What about George Washington Carver?
Reader Wendi asks, given that peanut butter was central to last week’s project, where’s my tip of the hat to George Washington Carver?
Now Wendi, don’t get me wrong, I love George Washington Carver. He’s one of my all-time favorite food scientists, synonymous with peanuts and for many, peanut butter. But the truth is that he didn’t invent peanut butter. That was the brainchild of the Incas. They were the first people to cultivate peanuts, and were mashing them into butters and molés thousands of years before Carver ever came on the scene.
Which is not to take anything away from GWC. He may not have invented peanut butter proper, but he did invent some 325 other uses for the peanut including a wide variety of foods, beverages, candies, vinegar, oils, glues, paints, stains, soap, shampoo, bleach, pressboard, cat litter, ink, linoleum, plastics, rubber, medicines, shaving cream, axle grease, Worchestershire sauce, mock asparagus…you know, now that I think about it, it might be easier to write up a list of the things George Washington Carver did’t make out of peanuts.

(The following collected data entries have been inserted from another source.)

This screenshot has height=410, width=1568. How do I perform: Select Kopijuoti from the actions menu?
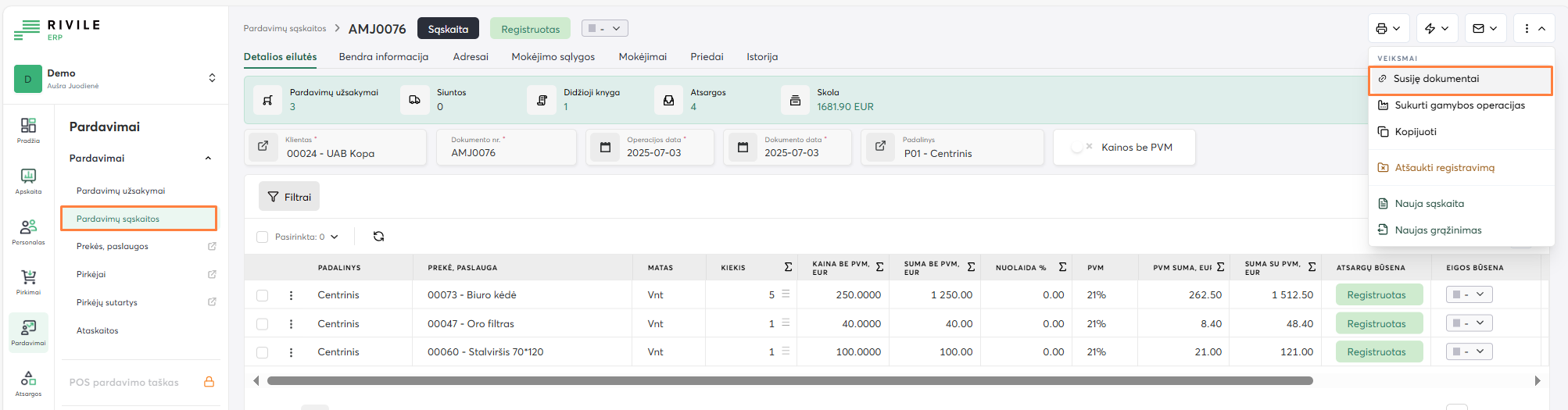point(1415,132)
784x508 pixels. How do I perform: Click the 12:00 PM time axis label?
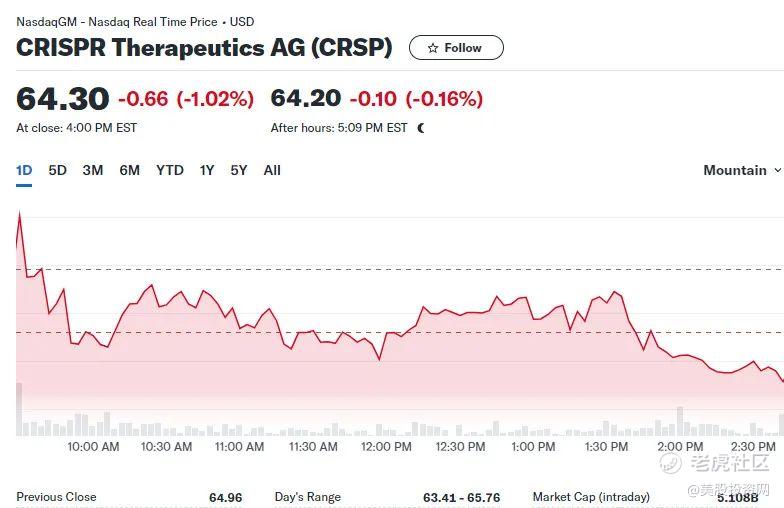(386, 447)
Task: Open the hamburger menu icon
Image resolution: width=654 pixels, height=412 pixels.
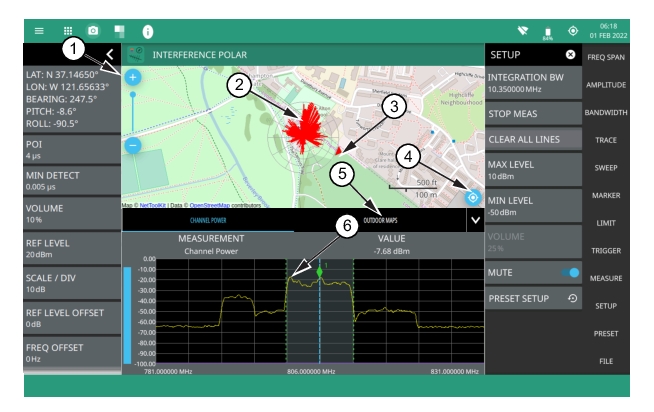Action: (38, 31)
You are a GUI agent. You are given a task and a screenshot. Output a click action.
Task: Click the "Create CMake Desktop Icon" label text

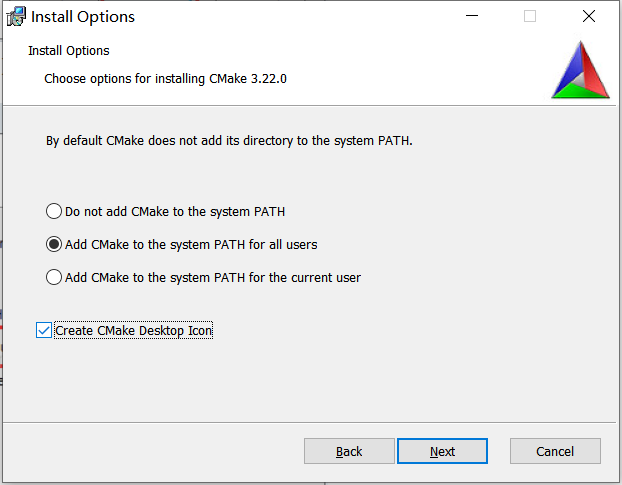click(134, 330)
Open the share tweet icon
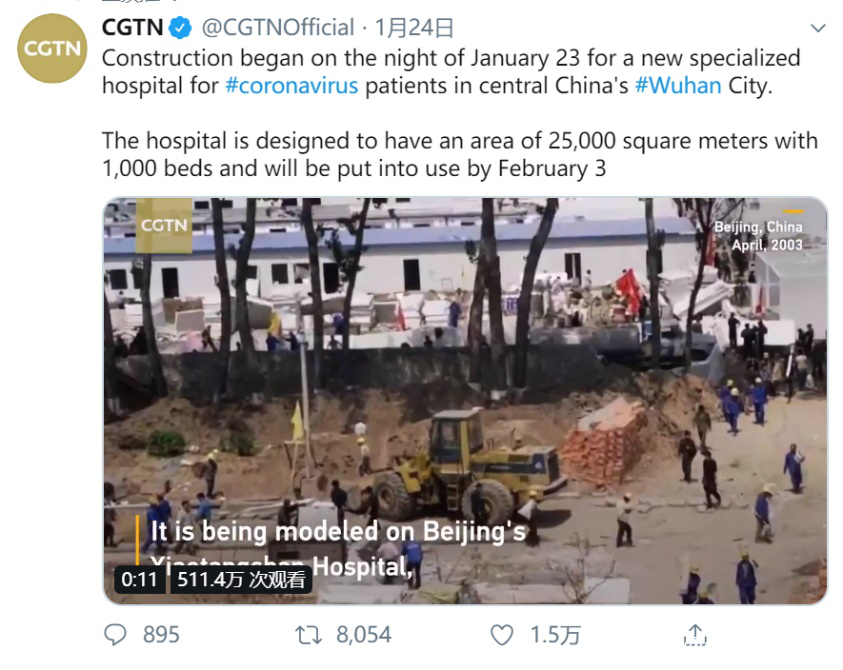 point(695,634)
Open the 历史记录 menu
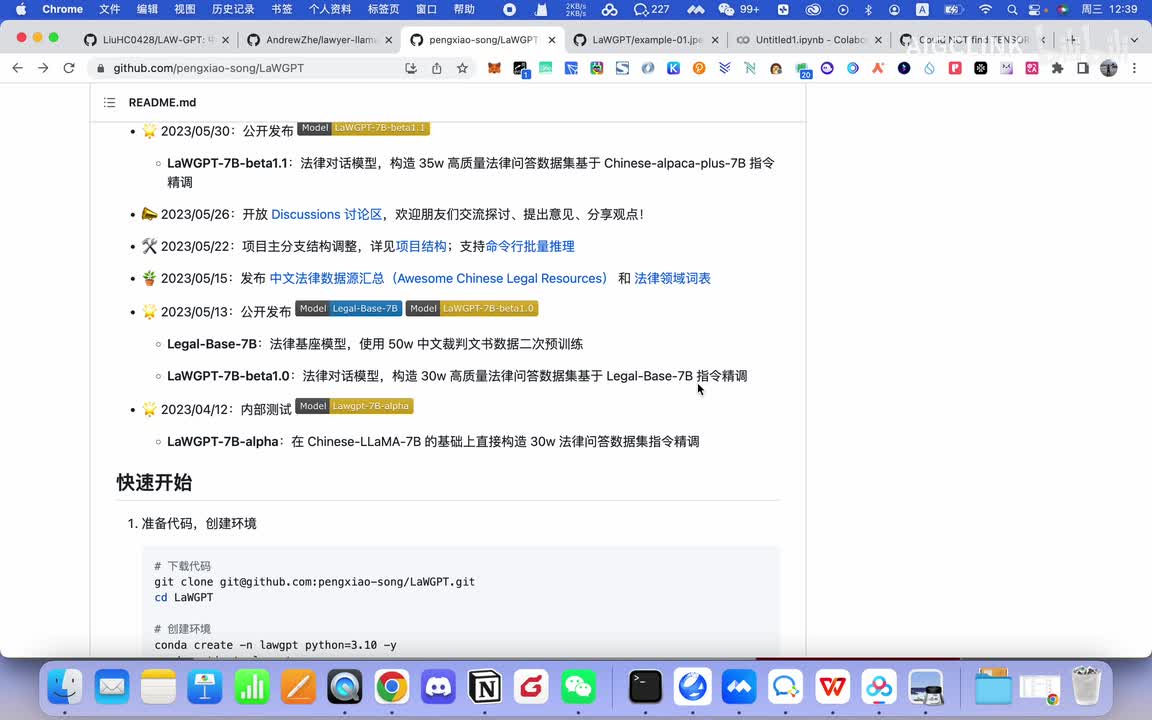Image resolution: width=1152 pixels, height=720 pixels. click(233, 9)
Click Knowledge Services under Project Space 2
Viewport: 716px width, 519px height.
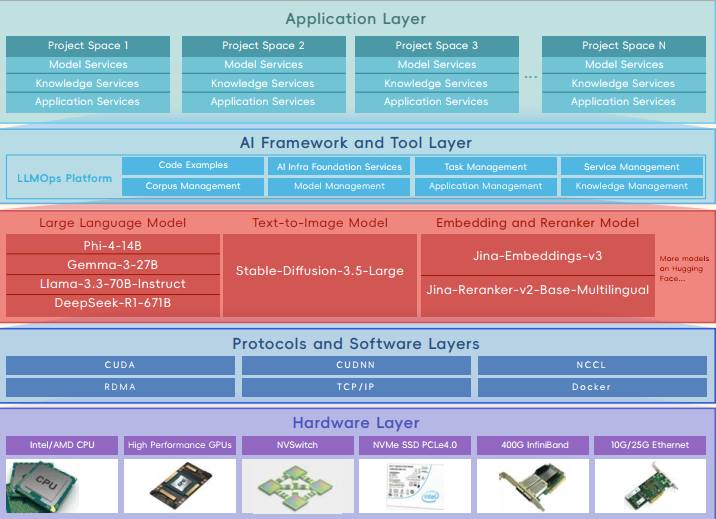(263, 83)
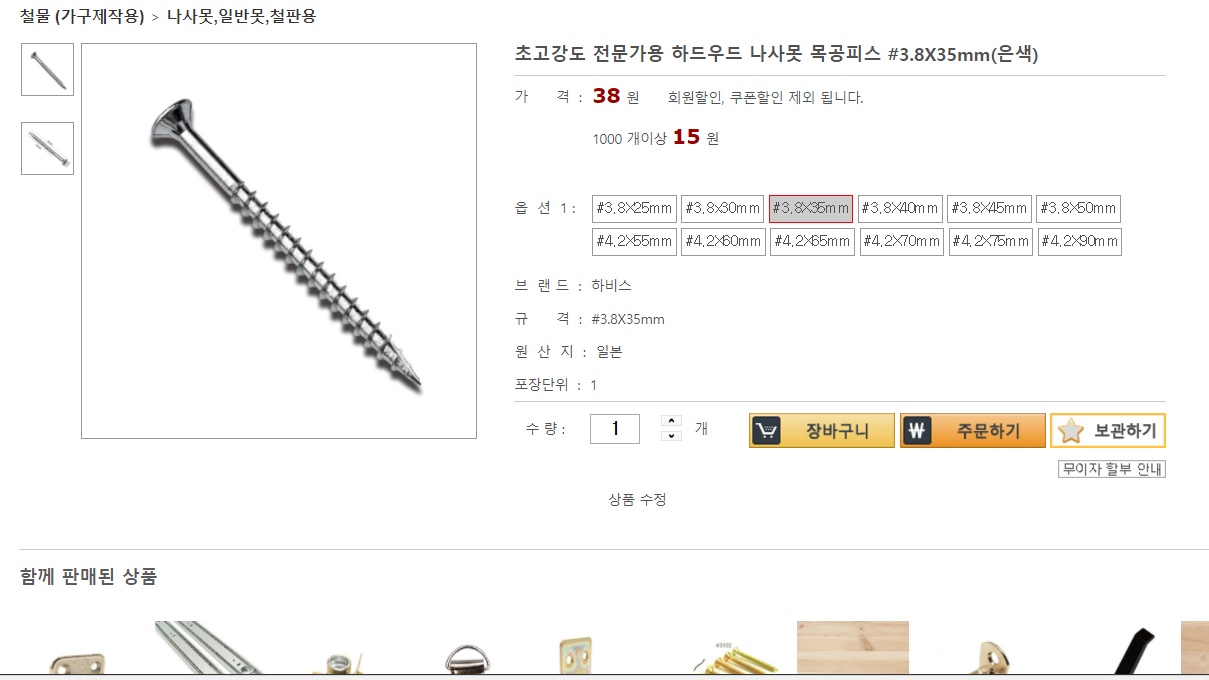Pick the #4.2X90mm size option
Viewport: 1209px width, 680px height.
pos(1079,242)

Food historians believe that the product we know as modern peanut butter was created around 1890, possibly in St. Louis by a physician named George A. Bayle. Others claim it was invented by Dr. John Harvey Kellogg (yes, THAT Dr. John Harvey Kellogg) at his sanitarium in Battle Creek, Michigan. But then just about every country where peanut butter is popular (the US, the UK, Australia, Canada and New Zealand) has their own “inventor” of peanut butter. What can be said definitively is that an American food scientist by the name of Joseph L. Rosefield invented the smooth, shelf-stable peanut butter we all know and love today, because he received a patent for it in 1922.